11 Mit diesem Vorbringen wird eine Rechtsfrage von grundsätzlicher Bedeutung nicht aufgezeigt:

12 Nach der ständigen hg. Rechtsprechung erfolgt die Beurteilung der Zulässigkeit der Revision durch den Verwaltungsgerichtshof ausschließlich anhand des Vorbringens in der Zulässigkeitsbegründung (vgl. etwa VwGH 20.12.2018, Ra 2018/02/0337, mwN).

13 Die vorliegende Revision erweist sich bereits deshalb als unzulässig, weil das Zulässigkeitsvorbringen lediglich allgemein gehaltene Rechtsfragen formuliert, ohne einen Bezug zum konkreten Sachverhalt herzustellen. Fehlt die Verknüpfung zwischen der individualisierten Rechtsfrage, dem von der Revisionswerberin dieser konkret zu Grunde gelegten Sachverhalt und der darauf basierenden rechtlichen Beurteilung des Verwaltungsgerichts, die den Verwaltungsgerichtshof erst in die Lage versetzt, zu beurteilen, ob eine grundsätzliche Rechtsfrage vorliegt, ist die Revision unzulässig (vgl. VwGH 10.8.2017, Ra 2016/02/0187; 25.2.2019, Ra 2019/02/0034, jeweils mwN).

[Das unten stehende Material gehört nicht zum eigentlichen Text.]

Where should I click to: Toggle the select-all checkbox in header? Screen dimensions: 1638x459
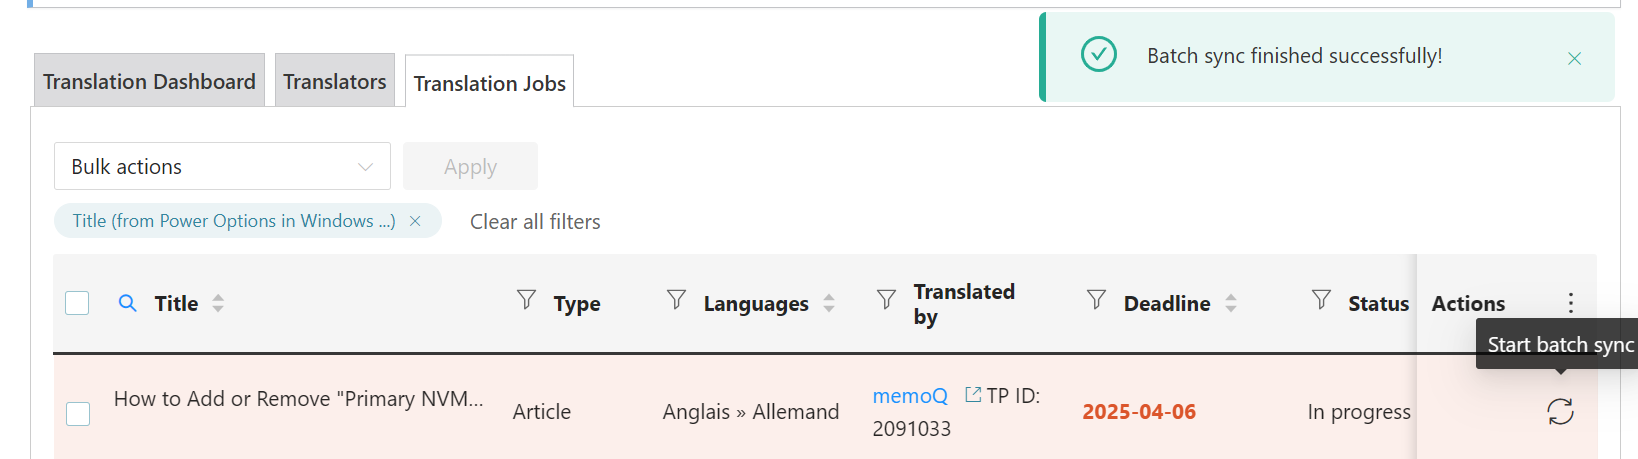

14 Soweit sich die Revision - ebenso lediglich in pauschalen Ausführungen - gegen die Beweiswürdigung wendet, ist darauf hinzuweisen, dass nach der ständigen Rechtsprechung des Verwaltungsgerichtshofes eine Rechtsfrage von grundsätzlicher Bedeutung im Zusammenhang mit der Beweiswürdigung nur dann vorliegt, wenn das Verwaltungsgericht die Beweiswürdigung in einer die Rechtssicherheit beeinträchtigenden, unvertretbaren Weise vorgenommen hat (vgl. VwGH 9.12.2019, Ra 2019/02/0157, mwN). 15 Entgegen den Ausführungen in der Revision stützte das Verwaltungsgericht seine Feststellungen nicht auf bloße "Mitteilungen" von Dritten, sondern insbesondere auf die im Rahmen der mündlichen Verhandlung erstatteten Zeugenaussagen, welche das Verwaltungsgericht in schlüssiger Weise als glaubwürdig wertete. Aufgrund des auch für das Verfahren vor den Verwaltungsgerichten maßgebenden Grundsatzes der Unbeschränktheit der Beweismittel war das Verwaltungsgericht auch berechtigt, die im Akt erliegenden Anzeigen in seine Würdigung miteinzubeziehen (vgl. etwa VwGH 15.6.2018, Ra 2018/11/0059; 14.6.2005, 2004/02/0393, jeweils mwN). Eine unvertretbare Beweiswürdigung zeigt die Revisionswerberin mit ihrem lediglich pauschalen Vorbringen hingegen nicht auf.

16 Ob die Vertrauenswürdigkeit im Sinne des § 4 Abs. 3 Wiener Tierhaltegesetz zu verneinen ist, ist im Übrigen - wie sich bereits aus dem Wortlaut der Bestimmung ergibt - nach den jeweiligen Umständen des Einzelfalls zu beurteilen. Angesichts der oben wiedergegebenen Sachverhaltsfeststellungen ist die Beurteilung des Verwaltungsgerichts, wonach die Vertrauenswürdigkeit der Revisionswerberin zu verneinen sei, jedenfalls nicht als unvertretbar zu beurteilen. Eine solche Unvertretbarkeit zeigt auch die vorliegende Revision nicht auf. 17 Schließlich ist darauf hinzuweisen, dass das Verwaltungsgericht seine Entscheidung - zutreffend - an der zum Zeitpunkt seiner Entscheidung maßgeblichen Sach- und Rechtslage ausgerichtet hat. Allfällige Änderungen des maßgeblichen Sachverhalts waren also zu berücksichtigen (vgl. VwGH 6.12.2018, Ra 2018/02/0318, mwN).

18 In der Revision werden somit keine Rechtsfragen aufgeworfen, denen im Sinne des Art. 133 Abs. 4 B-VG grundsätzliche Bedeutung zukäme. Die Revision war daher zurückzuweisen.